João Gilberto Noll (1946 - ), em Harmada. O romance é tão bom quanto "A fúria do corpo". Não há uma história propriamente dita, mas vou transcrever o que está escrito na orelha: "Um ex-ator, escondido num asilo para mendigos, consola-se com o projeto de uma peça de teatro. Ele quer retornar a Harmada, a capital de seu país, mas se vê retido em uma paralisia na qual só a arte o ampara."

12 de novembro de 2008

Agendas 2009

Desde 2005 que esse pessoal publica minhas poesias nesta agenda, que já é bem conhecida de todo mundo. Quem estiver interessado em comprar, me mande uma mensagem que eu passo o contato de quem está vendendo. Além de mim, outros poetas da nova geração e clássicos.


10 de novembro de 2008

Minha pátria é onde os goiamuns
pressentindo o cair da noite
buscam as locas entre os mangues.

No meu país palustre
o peso das chuvas encurva os cajueiros
e o sol calcina lágrimas.

E uma espinha de carapeba
arranha a louça do dia
que a língua do mar lambe.

Entre casas de marimbondos
e caranguejeiras imóveis
a tarde me iluminava.

Eu soletrava a ferrugem
de navios sem nome que a lama
das lagoas mastigava.

Eu percorria as galáxias.
Fagulhas de estrelas caíam
nos coqueirais do tifo.

No chão das ilhas pegajosas
um planetário búzio avariado
guardava o aroma do mundo.

Minha pátria é a água negra
- a doce água cheia de miasmas -
dos estaleiros apodrecidos.

(Na cozinha, a boca alugada,
soprando carvões, fazia nascer
o fogo do dia.)

Quando eu estava dormindo
e chovia no meu sonho, nos vales
caíam trombas-d'água.

A manhã raiante se manchava
do sangue escuro da raposa
morta no chão memorável.

Minha terra é o novo caminho
que o homem abriu sem querer
no capim à beira do arrozal.

Entre lagartos e caga-sebos
vi as horas caírem sobre as cercas
que afrontavam os relâmpagos.

Foi na infância que aprendi a ver-te,
ó sol que me ilumina.
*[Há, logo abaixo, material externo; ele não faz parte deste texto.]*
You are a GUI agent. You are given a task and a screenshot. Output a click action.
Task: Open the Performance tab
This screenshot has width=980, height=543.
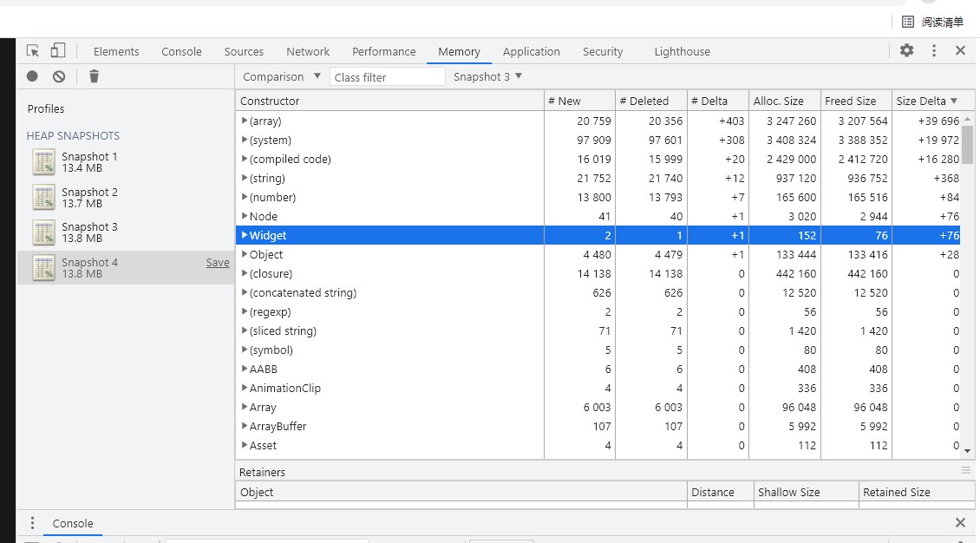(x=383, y=51)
E um arco-íris
abriu-se entre arraias do céu pálido.

Trecho da poesia "Minha terra", de Lêdo Ivo (1924 - ), retirado do livro "Poesia Completa", editado em 2004 pela Topbooks em parceria com a Braskem.

2 de novembro de 2008

A mesma situação de 1993. A diferença é que naquela época eu tinha 27 anos, meus pentelhos ainda não haviam embranquecido, e a vista era de frente para o mar.
Naquele final de ano eu acreditava na biologia. Tinha o tempo da espera e não havia me desencantado comigo mesmo. Um cara assim, nesta situação, digamos, de passaporte carimbado - agora entendo - está "apto" para amar e para acreditar nesse sentimento.
A situação em si mesma é um desastre consumado, e o termo "apto" é quase um xingamento, mas não encontro outro que comine ou conjugue melhor a expectativa do devir com a breguice genética de querer ser feliz. Portanto, acreditar na biologia era para mim acreditar no amor.

Primeiros parágrafos do romance "Animais em extinção", de Marcelo Mirisola, lançado em 2008 pela Editora Record.